We’re really doing this. We’re going back out there.
Adrenaline electrified my cognitive reflex. I remember the mech grunts cranking heavy metal for the assault. The driver hit the throttle and tore out of Falcon, sending Marc and me into a hard lean on the back end. On my internal soundtrack, or maybe in real life, Metallica’s “Seek & Destroy” blared as we bounced around in the vehicle’s guts, tearing through the streets on our way toward payback. I closed my eyes for a moment and let the lyrics settle.
We’re scanning the scene in the city tonight.
We’re looking for you to start up a fight.
We went in fast. The Bradleys and tanks would soften the buildings before we assaulted through. “Soften” is a euphemism for the hate the Bradleys were going to spray from their 25 mm cannons at a rate of two hundred rounds per minute. Afterward, we would go in and take care of business. The concept was simple: the mech guys wound them, we go in and kill them. The short drive was just long enough to get me fully invested and then some. If you can’t get out of it, get into it. It was time to torch the nest.
Our track’s gunner opened up as we plowed toward the building. The cannon’s violent chug-chug-chug was soothing. It tied in with the
other Bradleys as they let loose. The rhythm of the barrage sounded like righteous destruction. An Abrams tank added to the music with a brutal DOOOOVV! Then another in close succession. The track’s ramp dropped, and Marc and I led the peel out of the back, button-hooking toward the building. We fell in behind another squad already assaulting into the burning compound. The softening had set everything ablaze. The flames from burning palm trees scorched the air as we ran toward the entrance. The front of our train entered the building while the rest of us held inside the compound walls. I knelt in the courtyard inferno and scanned anxiously for bad guys. The heat and chaos were constricting—our own collapsing gates of fire. Tony pressed the assault as the train pushed into the building. I followed Marc into the breach as the smoke began to billow around us.

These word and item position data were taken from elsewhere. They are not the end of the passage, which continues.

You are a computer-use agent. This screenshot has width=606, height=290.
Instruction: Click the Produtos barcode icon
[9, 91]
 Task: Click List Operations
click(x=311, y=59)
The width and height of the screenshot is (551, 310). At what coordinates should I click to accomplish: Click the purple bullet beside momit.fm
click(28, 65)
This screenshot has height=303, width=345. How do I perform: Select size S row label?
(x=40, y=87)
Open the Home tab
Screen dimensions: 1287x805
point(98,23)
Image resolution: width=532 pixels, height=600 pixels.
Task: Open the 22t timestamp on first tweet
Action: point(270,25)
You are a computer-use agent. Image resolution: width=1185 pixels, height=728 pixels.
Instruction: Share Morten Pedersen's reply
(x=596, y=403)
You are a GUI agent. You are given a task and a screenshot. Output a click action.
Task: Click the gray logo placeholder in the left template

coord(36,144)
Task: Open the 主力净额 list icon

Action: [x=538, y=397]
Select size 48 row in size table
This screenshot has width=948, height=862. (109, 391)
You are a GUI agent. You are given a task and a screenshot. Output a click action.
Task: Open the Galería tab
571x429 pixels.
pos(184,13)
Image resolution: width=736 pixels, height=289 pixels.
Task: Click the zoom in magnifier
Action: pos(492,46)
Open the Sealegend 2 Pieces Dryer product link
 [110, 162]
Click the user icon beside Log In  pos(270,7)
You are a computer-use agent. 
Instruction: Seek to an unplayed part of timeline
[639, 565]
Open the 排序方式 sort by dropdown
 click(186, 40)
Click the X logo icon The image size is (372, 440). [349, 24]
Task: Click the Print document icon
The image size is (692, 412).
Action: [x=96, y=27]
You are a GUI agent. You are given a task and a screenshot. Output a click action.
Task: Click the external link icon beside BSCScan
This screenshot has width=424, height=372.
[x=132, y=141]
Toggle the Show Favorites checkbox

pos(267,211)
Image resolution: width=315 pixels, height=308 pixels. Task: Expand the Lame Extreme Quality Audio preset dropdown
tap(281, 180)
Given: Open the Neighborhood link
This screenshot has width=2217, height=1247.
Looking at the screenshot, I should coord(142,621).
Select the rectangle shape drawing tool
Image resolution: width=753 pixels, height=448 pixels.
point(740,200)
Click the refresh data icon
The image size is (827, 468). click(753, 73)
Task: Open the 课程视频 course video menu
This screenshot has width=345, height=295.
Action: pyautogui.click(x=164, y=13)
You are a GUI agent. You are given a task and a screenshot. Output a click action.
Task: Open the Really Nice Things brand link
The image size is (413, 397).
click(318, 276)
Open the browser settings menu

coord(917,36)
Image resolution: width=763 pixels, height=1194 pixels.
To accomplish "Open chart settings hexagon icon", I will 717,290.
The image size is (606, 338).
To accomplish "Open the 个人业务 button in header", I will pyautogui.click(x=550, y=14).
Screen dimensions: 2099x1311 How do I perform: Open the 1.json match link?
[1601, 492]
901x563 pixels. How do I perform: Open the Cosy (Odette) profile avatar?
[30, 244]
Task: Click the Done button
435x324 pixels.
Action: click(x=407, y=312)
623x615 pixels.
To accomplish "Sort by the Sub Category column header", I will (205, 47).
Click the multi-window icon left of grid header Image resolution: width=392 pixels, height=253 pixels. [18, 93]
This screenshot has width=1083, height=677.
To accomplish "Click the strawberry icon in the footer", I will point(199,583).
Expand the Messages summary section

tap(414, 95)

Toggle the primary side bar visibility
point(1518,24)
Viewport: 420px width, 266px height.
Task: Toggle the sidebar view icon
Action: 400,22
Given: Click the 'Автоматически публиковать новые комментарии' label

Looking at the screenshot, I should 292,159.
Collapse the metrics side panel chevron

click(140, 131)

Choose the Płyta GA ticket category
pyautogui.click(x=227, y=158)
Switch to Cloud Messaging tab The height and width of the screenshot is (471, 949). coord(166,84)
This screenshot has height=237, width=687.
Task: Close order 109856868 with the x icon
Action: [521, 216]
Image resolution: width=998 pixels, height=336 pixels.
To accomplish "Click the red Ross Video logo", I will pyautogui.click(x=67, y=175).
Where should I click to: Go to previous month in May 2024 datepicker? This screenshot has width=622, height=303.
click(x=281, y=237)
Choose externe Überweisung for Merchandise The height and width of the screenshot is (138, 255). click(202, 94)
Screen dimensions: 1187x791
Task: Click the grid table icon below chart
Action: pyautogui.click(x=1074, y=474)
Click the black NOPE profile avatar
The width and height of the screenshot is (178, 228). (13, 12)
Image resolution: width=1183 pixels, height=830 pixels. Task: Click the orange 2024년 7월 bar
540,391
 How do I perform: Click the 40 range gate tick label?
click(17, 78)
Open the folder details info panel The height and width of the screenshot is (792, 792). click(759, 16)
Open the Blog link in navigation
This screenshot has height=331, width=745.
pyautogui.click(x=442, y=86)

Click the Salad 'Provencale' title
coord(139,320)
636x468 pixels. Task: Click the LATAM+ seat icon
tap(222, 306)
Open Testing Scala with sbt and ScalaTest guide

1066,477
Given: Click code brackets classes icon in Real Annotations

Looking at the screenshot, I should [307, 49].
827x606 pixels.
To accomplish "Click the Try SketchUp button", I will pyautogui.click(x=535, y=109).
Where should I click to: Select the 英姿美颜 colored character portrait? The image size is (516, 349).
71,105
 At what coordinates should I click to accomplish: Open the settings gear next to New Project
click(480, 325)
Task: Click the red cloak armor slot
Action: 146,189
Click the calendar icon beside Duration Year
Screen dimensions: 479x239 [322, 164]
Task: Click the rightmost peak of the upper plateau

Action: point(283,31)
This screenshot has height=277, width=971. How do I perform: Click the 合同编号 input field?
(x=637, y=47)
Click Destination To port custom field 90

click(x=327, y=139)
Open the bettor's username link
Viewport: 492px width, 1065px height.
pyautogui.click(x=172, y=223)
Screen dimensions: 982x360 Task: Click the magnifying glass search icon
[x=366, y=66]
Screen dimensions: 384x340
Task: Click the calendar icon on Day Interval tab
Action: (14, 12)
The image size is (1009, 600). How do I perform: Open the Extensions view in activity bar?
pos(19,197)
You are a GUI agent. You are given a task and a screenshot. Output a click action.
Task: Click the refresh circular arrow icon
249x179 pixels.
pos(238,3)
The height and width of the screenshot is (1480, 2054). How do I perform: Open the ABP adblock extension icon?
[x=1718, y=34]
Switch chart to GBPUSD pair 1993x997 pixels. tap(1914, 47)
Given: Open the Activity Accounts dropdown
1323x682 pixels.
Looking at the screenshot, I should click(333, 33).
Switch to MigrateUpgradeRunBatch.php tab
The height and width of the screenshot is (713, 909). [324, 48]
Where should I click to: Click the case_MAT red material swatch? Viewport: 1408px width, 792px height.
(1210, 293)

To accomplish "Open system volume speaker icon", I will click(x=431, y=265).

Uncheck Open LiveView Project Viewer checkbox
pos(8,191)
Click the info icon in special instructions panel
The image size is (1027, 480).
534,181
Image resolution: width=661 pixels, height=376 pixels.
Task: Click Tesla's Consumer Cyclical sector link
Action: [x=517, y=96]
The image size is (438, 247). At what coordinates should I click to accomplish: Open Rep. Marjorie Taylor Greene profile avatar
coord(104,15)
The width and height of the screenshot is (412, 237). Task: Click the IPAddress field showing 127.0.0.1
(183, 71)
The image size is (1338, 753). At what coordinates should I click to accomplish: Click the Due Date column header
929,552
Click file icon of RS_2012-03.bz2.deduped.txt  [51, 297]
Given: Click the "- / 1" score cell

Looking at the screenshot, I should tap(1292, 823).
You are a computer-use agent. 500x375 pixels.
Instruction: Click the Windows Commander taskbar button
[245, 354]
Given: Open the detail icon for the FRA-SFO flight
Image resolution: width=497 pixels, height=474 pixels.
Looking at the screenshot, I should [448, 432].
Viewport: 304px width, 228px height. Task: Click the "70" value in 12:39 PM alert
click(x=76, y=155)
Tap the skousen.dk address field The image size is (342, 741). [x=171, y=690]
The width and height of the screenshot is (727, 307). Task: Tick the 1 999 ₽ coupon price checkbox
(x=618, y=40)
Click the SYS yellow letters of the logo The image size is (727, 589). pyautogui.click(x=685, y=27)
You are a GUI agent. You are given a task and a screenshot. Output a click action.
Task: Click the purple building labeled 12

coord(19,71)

The train had split as half pressed to the second deck and half continued clearance on the ground floor. I moved with Marc into the depths of the two-story structure and the smoke dissipated as we cleared to the back of the house. I came to the last room where the Legend prepared to make entry. I gave him the signal we were ready. The door opened. Two muj immediately sprang in opposite directions.